### Directions for this task
Pick out every line in the items below that contains the word "point" and copy each of those lines.

### Provided records
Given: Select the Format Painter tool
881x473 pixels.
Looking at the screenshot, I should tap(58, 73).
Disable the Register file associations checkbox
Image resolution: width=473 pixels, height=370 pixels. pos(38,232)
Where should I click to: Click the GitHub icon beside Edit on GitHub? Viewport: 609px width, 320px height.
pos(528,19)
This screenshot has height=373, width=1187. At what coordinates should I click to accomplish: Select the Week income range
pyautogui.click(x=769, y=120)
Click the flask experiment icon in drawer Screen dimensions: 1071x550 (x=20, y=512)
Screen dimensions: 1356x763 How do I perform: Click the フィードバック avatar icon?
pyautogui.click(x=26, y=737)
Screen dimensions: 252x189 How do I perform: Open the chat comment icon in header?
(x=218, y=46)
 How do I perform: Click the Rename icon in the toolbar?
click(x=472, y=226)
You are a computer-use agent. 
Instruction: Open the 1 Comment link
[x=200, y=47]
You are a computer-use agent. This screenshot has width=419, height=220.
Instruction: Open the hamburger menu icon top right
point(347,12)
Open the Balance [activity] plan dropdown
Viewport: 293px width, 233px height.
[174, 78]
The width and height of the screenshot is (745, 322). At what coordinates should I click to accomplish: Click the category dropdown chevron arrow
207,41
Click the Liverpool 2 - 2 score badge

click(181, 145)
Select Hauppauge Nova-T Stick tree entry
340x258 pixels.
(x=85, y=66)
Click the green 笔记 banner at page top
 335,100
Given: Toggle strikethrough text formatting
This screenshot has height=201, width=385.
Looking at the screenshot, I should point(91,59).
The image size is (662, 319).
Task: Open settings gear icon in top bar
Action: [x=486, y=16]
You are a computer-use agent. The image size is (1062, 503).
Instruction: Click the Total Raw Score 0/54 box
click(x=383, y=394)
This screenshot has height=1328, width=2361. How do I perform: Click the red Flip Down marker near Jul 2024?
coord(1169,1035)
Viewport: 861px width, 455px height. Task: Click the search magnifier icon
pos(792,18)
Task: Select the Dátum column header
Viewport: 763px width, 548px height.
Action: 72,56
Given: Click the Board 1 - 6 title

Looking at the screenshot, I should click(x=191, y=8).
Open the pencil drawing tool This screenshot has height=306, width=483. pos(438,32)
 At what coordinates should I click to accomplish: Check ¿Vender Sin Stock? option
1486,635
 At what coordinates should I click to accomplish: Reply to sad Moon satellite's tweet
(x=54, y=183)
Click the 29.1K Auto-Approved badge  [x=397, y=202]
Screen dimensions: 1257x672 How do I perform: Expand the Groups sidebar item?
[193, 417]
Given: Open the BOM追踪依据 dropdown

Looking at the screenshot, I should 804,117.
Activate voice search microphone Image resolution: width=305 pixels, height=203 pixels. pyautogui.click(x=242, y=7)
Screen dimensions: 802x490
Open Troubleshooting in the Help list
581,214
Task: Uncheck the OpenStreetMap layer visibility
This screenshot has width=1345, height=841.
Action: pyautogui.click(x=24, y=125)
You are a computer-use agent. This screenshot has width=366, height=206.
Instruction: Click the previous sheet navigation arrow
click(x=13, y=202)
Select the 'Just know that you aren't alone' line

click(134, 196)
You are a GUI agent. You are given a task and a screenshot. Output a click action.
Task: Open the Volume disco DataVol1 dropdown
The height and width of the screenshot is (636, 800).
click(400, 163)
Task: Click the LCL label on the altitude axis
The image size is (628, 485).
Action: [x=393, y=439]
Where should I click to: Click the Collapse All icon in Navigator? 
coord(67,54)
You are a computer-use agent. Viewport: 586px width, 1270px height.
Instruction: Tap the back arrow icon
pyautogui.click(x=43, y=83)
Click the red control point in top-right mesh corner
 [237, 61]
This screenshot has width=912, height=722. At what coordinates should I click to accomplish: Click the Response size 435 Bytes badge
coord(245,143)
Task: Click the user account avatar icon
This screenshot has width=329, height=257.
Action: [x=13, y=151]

### Result of this task
point(347,12)
Looking at the screenshot, I should point(91,59).
Click the red control point in top-right mesh corner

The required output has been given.